> _Exercise_
Return exactly the span of lines that opens with the line containing "Click the 刷新远端文件 button" and closes with the last line of the data, inclusive.

'''

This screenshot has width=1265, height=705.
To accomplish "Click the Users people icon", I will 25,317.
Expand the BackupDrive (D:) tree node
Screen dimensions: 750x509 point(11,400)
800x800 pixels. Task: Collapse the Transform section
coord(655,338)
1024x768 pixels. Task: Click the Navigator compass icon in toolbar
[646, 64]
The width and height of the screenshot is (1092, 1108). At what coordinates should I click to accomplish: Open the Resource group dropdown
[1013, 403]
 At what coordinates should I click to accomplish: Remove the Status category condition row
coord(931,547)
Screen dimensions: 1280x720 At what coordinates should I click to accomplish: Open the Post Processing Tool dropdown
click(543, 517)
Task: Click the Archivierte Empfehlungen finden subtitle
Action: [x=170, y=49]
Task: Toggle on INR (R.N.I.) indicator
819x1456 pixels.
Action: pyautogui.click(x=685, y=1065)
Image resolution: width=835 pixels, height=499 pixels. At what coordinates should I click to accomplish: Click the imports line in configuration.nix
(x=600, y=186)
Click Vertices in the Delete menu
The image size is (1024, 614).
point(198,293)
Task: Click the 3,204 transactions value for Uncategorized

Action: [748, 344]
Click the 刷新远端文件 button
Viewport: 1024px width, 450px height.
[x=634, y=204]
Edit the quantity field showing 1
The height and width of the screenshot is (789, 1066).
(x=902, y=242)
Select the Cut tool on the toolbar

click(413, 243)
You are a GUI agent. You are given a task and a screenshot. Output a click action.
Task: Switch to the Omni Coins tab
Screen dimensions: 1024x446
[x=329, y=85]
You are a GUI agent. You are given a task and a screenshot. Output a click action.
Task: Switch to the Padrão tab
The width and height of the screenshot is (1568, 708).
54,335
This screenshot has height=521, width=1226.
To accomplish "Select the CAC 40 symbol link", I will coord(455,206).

'''

> _Result below_
Click the 刷新远端文件 button
Viewport: 1024px width, 450px height.
[x=634, y=204]
Edit the quantity field showing 1
The height and width of the screenshot is (789, 1066).
(x=902, y=242)
Select the Cut tool on the toolbar

click(413, 243)
You are a GUI agent. You are given a task and a screenshot. Output a click action.
Task: Switch to the Omni Coins tab
Screen dimensions: 1024x446
[x=329, y=85]
You are a GUI agent. You are given a task and a screenshot. Output a click action.
Task: Switch to the Padrão tab
The width and height of the screenshot is (1568, 708).
54,335
This screenshot has height=521, width=1226.
To accomplish "Select the CAC 40 symbol link", I will coord(455,206).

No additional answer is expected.